Researchers are reporting that a strange epidemic of thyroid disease in cats living in the U.S. may be related to dust from flame-retardant chemicals used in furniture, carpets, mattresses, electronics, and even pet food.
There is no evidence to suggest that the chemicals, polybrominated diphenyl ethers (PBDEs), pose a risk to humans, but the possibility cannot be ruled out. Researchers said that cats are highly exposed to chemicals, and the levels are higher in cats compared to people. This could be used as an indicator to gauge the indoor exposure to people.
Cats with hyperthyroidism may show the following symptoms: weight loss, increased appetite, hair loss and irritability. This disease is one of the most common and deadly illnesses in older felines. Due to their grooming habits, indoor cats are at a higher risk because they can ingest large amounts of dust containing PBDEs.
In this recent study, which is published in Environmental Science and Technology, the research team took blood samples from 23 cats. Eleven of them were diagnosed with hyperthyroidism. The cats with the illness measured levels of PBDEs three times higher than younger cats and cats without hyperthyroidism.

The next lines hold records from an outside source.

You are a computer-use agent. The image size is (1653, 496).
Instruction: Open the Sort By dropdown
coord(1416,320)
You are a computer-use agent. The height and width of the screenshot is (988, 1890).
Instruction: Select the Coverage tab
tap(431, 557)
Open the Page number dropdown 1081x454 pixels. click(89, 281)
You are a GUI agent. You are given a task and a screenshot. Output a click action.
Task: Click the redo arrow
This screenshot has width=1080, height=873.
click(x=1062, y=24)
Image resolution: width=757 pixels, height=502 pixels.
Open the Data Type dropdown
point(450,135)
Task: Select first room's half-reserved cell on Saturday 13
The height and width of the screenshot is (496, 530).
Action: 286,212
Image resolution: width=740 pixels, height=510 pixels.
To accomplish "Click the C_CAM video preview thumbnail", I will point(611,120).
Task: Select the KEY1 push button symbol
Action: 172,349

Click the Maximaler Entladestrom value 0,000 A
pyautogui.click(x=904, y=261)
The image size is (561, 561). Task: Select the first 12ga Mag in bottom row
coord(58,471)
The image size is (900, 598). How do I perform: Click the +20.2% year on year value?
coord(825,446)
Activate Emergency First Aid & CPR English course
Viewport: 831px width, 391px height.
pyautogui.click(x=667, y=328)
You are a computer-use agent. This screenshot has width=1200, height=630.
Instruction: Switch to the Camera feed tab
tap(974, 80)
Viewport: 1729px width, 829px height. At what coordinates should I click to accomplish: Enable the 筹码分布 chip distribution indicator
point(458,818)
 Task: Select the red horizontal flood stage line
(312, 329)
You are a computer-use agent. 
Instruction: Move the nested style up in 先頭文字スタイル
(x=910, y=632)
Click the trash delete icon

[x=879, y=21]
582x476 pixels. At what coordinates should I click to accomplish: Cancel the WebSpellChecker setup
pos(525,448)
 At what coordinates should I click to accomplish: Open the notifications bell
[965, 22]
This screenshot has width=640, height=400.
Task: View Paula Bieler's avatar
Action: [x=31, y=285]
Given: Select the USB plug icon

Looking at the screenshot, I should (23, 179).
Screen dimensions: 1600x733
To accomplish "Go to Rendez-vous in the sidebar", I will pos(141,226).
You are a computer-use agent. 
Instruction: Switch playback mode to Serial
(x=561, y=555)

PBDEs can also be found in canned cat food, particularly in fish/seafood flavors, such as salmon and whitefish. An analysis showed that diets based on canned food could have PBDE levels 12 times higher than dry-food diets. Researchers stated that cats could be getting as much as 100 times greater PBDE exposure in their diets that humans.
Cats may have a higher risk of getting feline hyperthyroidism in the United States because people in the US have the highest reported PBDE levels among other countries. Also, by the late 1990s, North America accounted for almost 50% of the worldwide demand for PBDEs for commercial materials.
Feline hyperthyroidism is also being seen in Canada, Australia, Japan and many parts of Europe.
Concerns about the effects from PBDEs began in the late 1990s. Researchers have shown that these chemicals can cause liver and nerve toxicity in animals. There has also been a recent study that showed an association with house dust and the levels of PBDEs in women’s breast milk.
Various PBDEs, which have been used in polyurethane foam for cushions and pillows, have been phased out either by manufacturers or by bans from states and the U.S. government and other governments.
Amidst the bans, PBDEs will still take a long time to disappear from the environment because they are environmentally persistent compounds.